Nadie os puede dar ningún argumento que os valga para entender la barbarie y la sin razón de la violencia que se ceba con vosotros, con vuestros hogares y con vuestro país. ¿Qué culpa tiene tu hijo, tu madre, tu marido, tu amigo? ¿Qué han esas familias a los que un misil ha arruinado su existencia sin piedad, sin pedir ni siquiera permiso para entrar? Así, de repente, sin preaviso, sin respeto a la dignidad mínima.
En medio de toda esta barbaridad que os toca vivir, os hacéis la pregunta de quién os protege, quién cuida de vosotros o quien os defiende. Y también la pregunta de por qué, por qué vosotros. ¿Y Dios? ¿Dónde está Dios cuando una bomba ha reventado un bloque de viviendas con gente dentro? Entiendo vuestras preguntas, que también a veces son las mías. Pero a quien les cae el polvo de las explosiones es a vosotros, quienes se manchan de sangre la ropa y las manos al recoger el cuerpo herido o muerto del de al lado sois vosotros, y quienes tienen que vivir bajo el miedo casi constante y el ruido insoportable de los aviones o las sirenas, sois vosotros.
También veo en los telediarios y en los medios de comunicación gestos de heroísmo, entrega y sacrificio por los demás. Esos gestos que a veces cuesta verlos en nuestra sociedad engordada por tanto bienestar, cebada con fútbol, realities y series de todos los pelajes, acomodada e hipócrita, cuyos gobiernos se indignan con la guerra y a la vez venden armas. Y nosotros, los ciudadanos, preocupados porque tal equipo perdió, por las arrugas que nos salen o por comer más productos ecológicos.

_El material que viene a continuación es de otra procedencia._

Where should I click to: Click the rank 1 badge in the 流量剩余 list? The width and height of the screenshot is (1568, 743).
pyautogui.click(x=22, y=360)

No tengo mucho que ofreceros desde donde estoy. No me puedo poner en vuestro lugar por mucho que lo intento, porque a mí no me ha tocado vivir una situación así. Mis abuelos me contaban historias de la guerra civil, que de niño me llenaban de curiosidad y de mayor releo con profunda pena y tristeza. No sé si llegado el caso, yo tendría el valor y la fuerza para animar a los míos. No sé si me dejaría comer por el odio y la sed de venganza o esperanza se desmoronaría con la facilidad de un castillo de cartas de la baraja, aunque fuera española.
Desde aquí, tan solo quiero haceros llegar mi abrazo, pobre y mediocre, pero abrazo a fin de cuentas. Un abrazo largo y directo, con el que quiero deciros que siento mucho esa situación y de la que me siento impotente. No puedo imaginar vuestro dolor y vuestro sufrimiento, pero hoy lo quiero hacer un poco mío también. También mi oración por la paz y por todas vosotros y vuestras familias.
Y dejadme expresar mi deseo para que terminen las malditas guerras, porque las guerras, al final, las perdemos toda la humanidad.